New scheduling policies could double the number of patients able to access magnetic resonance imaging (MRI) testing within recommended waiting periods without costly investments in new equipment.
In a recent study involving analysis of 3.7 million anonymous patient records and computer simulations, Waterloo Engineering researchers developed strategies that increased the proportion of patients receiving timely scans to 66 per cent from the current rate of 33 per cent.
“We know we can improve the system through better scheduling,” said Hossein Abouee Mehrizi, a management sciences professor and Canada Research Chair in Healthcare Operations Management at Waterloo. “It really matters.”
The researchers worked with three years of data from 74 hospitals in Ontario to build computer models that optimally balance the first-come, first-served scheduling systems used by some with strict medical-priority systems used by others.
Their new strategies combine the current scheduling approaches to essentially give patients higher priority ratings the longer they have been waiting.
Ontario hospitals aim to serve 90 per cent of patients within MRI wait-time targets, which range from one to 28 days depending on medical urgency.

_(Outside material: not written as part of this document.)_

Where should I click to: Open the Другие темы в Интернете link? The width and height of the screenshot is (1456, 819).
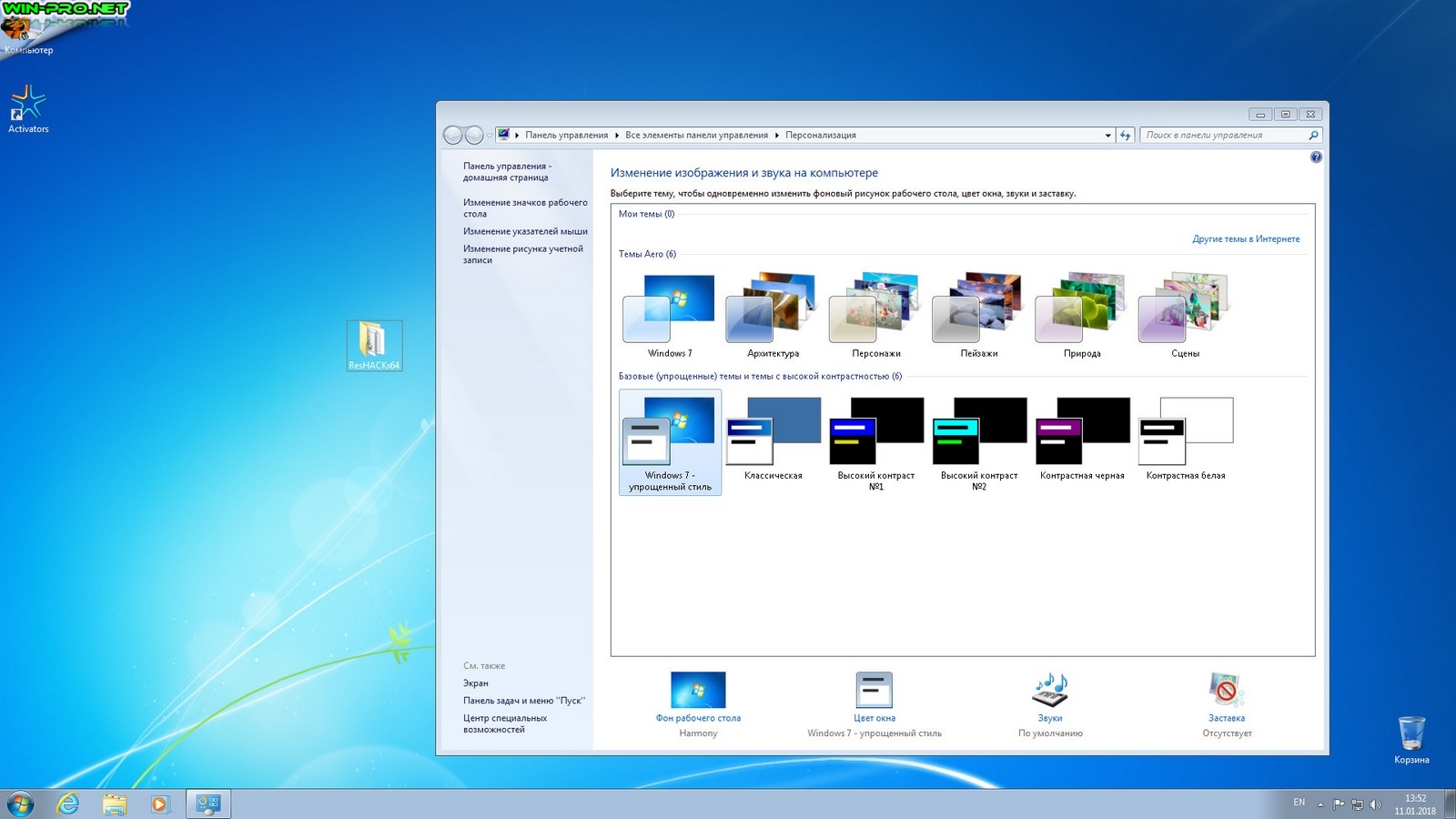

In addition to doubling the number of patients tested within those targets, simulations using the balanced policies significantly reduced particularly long waits for low-priority patients.
“The good thing about scheduling is that it’s relatively inexpensive,” said Abouee Mehrizi. “It’s not like buying another machine or hiring more staff.”
Big data analysis of records continues
The study, based on data provided by Cancer Care Ontario, found further efficiencies could be achieved by delaying the scheduling of appointments to ensure decisions based on the most up-to-date information.
Abouee Mehrizi said the new MRI strategies could also be applied to other medical tests and procedures with wait-time targets, including cataract surgery, and hip and knee replacements.
Ongoing work at Waterloo includes more big data analysis of MRI records and refinement of a scheduling tool using the new strategies.
Abouee Mehrizi collaborated with master’s students Yangzi Jiang and Yuhe Diao.
A paper on their research, Data-driven analytics to support scheduling of multi-priority multi-class patients with wait time targets, appeared in the European Journal of Operational Research.